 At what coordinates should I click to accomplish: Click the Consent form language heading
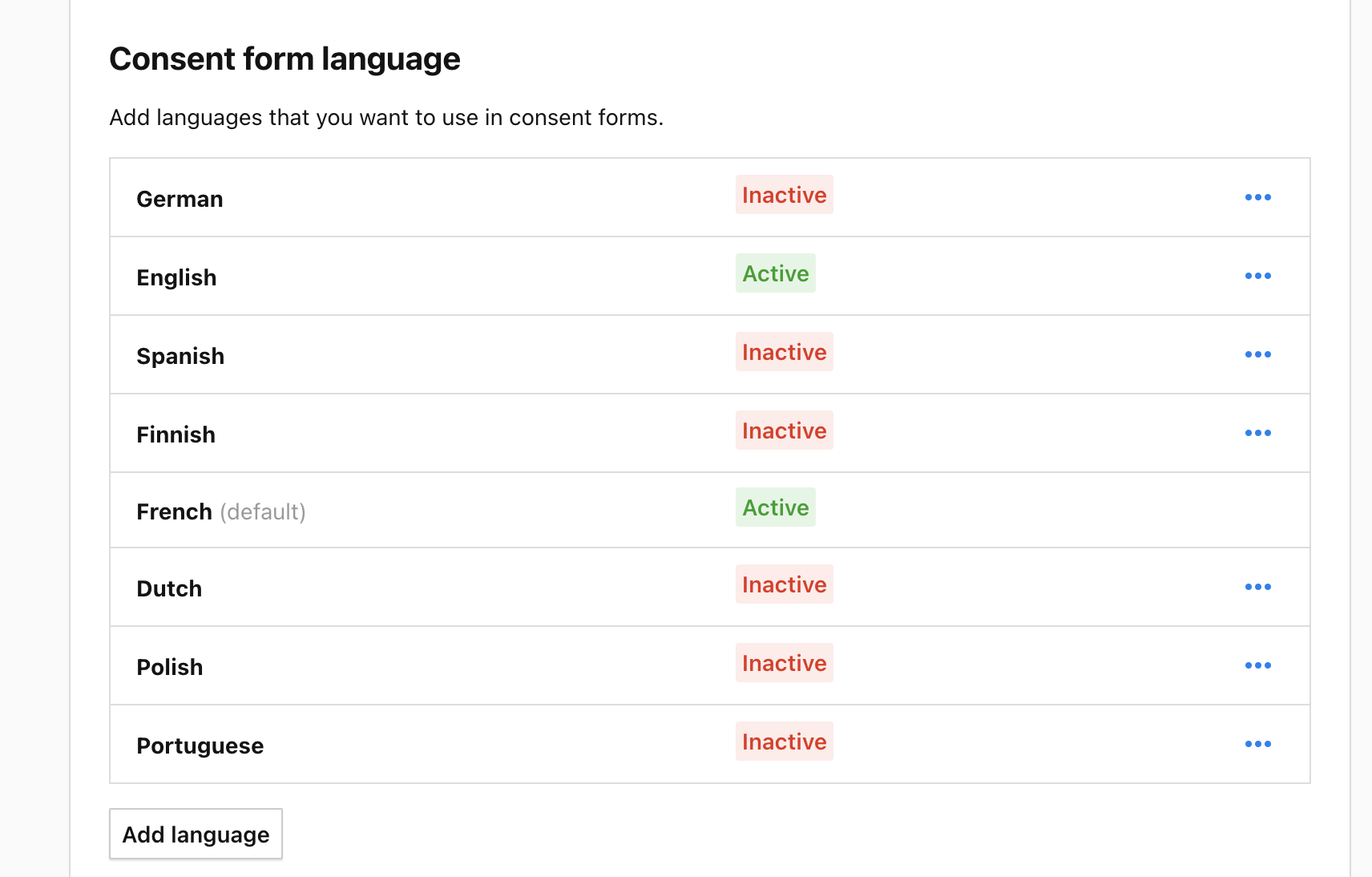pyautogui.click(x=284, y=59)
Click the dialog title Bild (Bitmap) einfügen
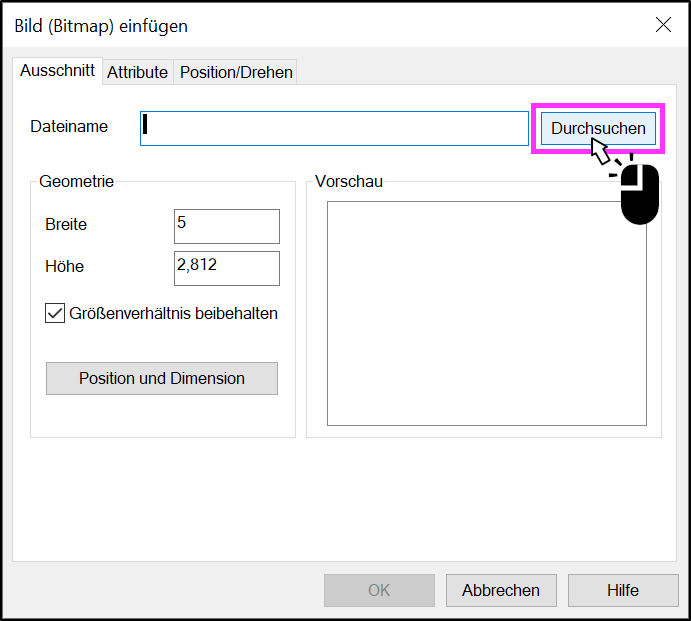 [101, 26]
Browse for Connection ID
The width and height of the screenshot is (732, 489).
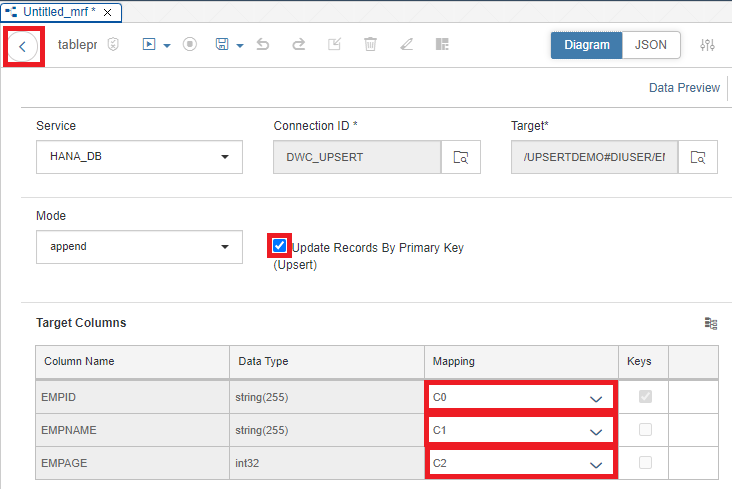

- - -

Required action:
What the response needs is every entry, repeated exactly, and none of the pictures.

Response area:
 At what coordinates should I click to accomplish: Click the Consent form language heading
pyautogui.click(x=284, y=59)
Click the dialog title Bild (Bitmap) einfügen
 [101, 26]
Browse for Connection ID
The width and height of the screenshot is (732, 489).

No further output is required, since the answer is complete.